Empaque y embalaje no son lo mismo

El empaque es el material que envuelve directamente tu producto —la caja o el sobre en el que va tu envío—, mientras que el embalaje incluye todo el conjunto de materiales y métodos usados para proteger y acondicionar ese contenido durante el trayecto: el relleno, la cinta, el refuerzo interno. Cuando hablamos de "empacar bien" un envío, en realidad nos referimos a ambas cosas juntas.

Qué caja usar (y qué evitar)

  • Usa una caja de cartón corrugado, de preferencia nueva —es el material más económico, resistente y adecuado para envíos.
  • Evita bolsas, cajas de regalo o cualquier tipo de papel como empaque exterior, incluido periódico o papel kraft: no ofrecen protección real durante el transporte.
  • No uses cajas de huevo ni empaques frágiles similares como contenedor principal.
  • Si vas a reutilizar una caja, asegúrate de que conserve su rigidez —una caja golpeada o húmeda pierde la resistencia que necesita para proteger tu envío.

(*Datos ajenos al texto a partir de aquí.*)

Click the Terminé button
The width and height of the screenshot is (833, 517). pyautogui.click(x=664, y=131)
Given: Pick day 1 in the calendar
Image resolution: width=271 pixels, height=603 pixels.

Cómo rellenar y sellar tu envío

Deja espacio dentro de la caja para agregar material de relleno —esferas de poliestireno ("cacahuate") o plástico de burbujas— alrededor del contenido, no solo encima. La idea es que el producto no tenga movimiento libre dentro de la caja durante el trayecto. Para cerrar, sella todos los bordes con cinta canela o cinta de embalaje, formando una "H" sobre las solapas superior e inferior —una sola tira al centro no es suficiente para un envío que pasará por varias manos y superficies.

Dónde va la guía

La etiqueta o guía de envío debe pegarse en la parte superior de la caja (o del sobre), nunca sobre la unión de las solapas —si la pegas justo donde se abre la caja, corres el riesgo de que se despegue o se dañe al manipularla, y el envío pierda su identificación en tránsito.

Cómo saber si tu empaque quedó bien hecho

Antes de entregar tu envío, dos pruebas simples: agita la caja y verifica que el contenido no se mueva ni haga ruido; luego presiona los lados de la caja para comprobar que no cede con facilidad. Si el contenido se desplaza o la caja se comprime al apretarla, necesita más relleno o una caja más resistente.

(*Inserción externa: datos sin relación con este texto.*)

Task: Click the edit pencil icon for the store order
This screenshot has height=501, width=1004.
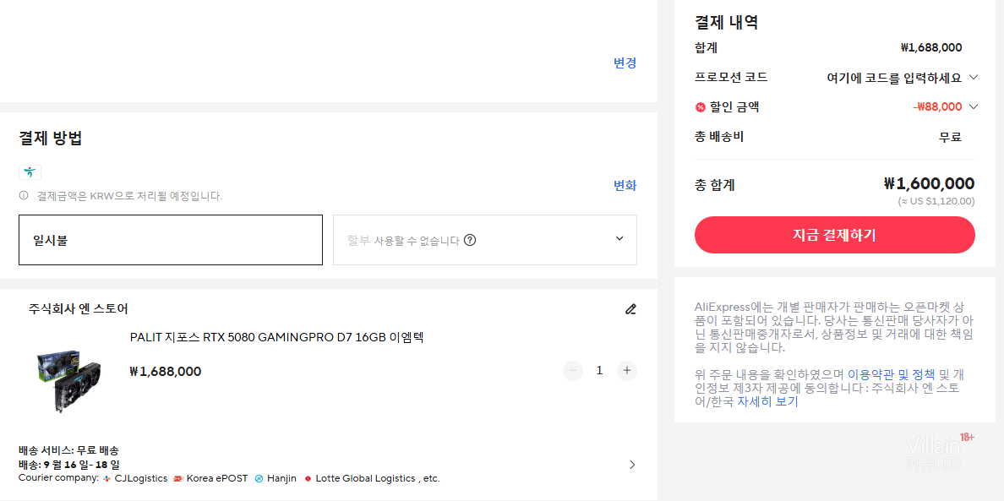Action: click(630, 309)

Si tu envío pesa más de 31.5 kg

Los envíos por encima de ese peso requieren cuidado adicional en el empaque: la caja debe tener mayor resistencia estructural para soportar el peso durante la manipulación y el traslado, no solo durante el reposo.

¿Puedo enviar varios artículos en una sola caja?

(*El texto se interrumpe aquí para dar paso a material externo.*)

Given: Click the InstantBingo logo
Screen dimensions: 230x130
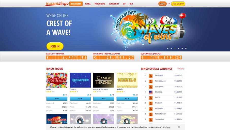Looking at the screenshot, I should tap(57, 4).
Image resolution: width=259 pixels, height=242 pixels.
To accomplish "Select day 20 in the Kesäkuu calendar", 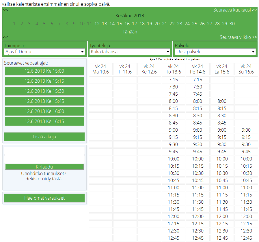I will tap(157, 24).
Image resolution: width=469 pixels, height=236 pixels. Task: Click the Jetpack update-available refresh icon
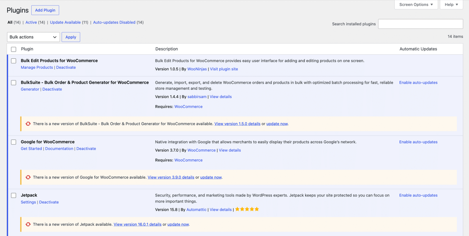click(x=28, y=224)
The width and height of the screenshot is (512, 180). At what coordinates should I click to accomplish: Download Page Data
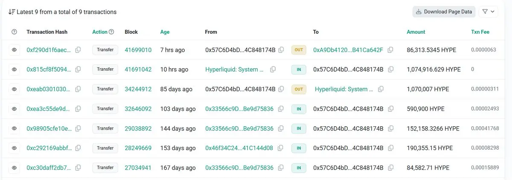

Sí, siempre que el contenido cumpla con las características permitidas por la empresa que uses. Envuelve cada artículo por separado dentro de la misma caja, en vez de dejarlos sueltos juntos —así evitas que se golpeen entre sí durante el trayecto.

Preguntas frecuentes

El cartón corrugado nuevo es el material más recomendado: es económico, resistente y el más adecuado para proteger un envío durante el transporte, según las propias recomendaciones de empaque de Estafeta.

Sí, siempre que conserve su rigidez. Si la caja está golpeada, húmeda o deformada, ya perdió parte de la resistencia que necesita para proteger tu envío y conviene usar una nueva.

Agita la caja: si el contenido no se mueve ni suena, vas bien. Presiona los lados: si no ceden con facilidad, la caja tiene la resistencia adecuada. Si alguna de las dos pruebas falla, agrega más relleno o cambia de caja.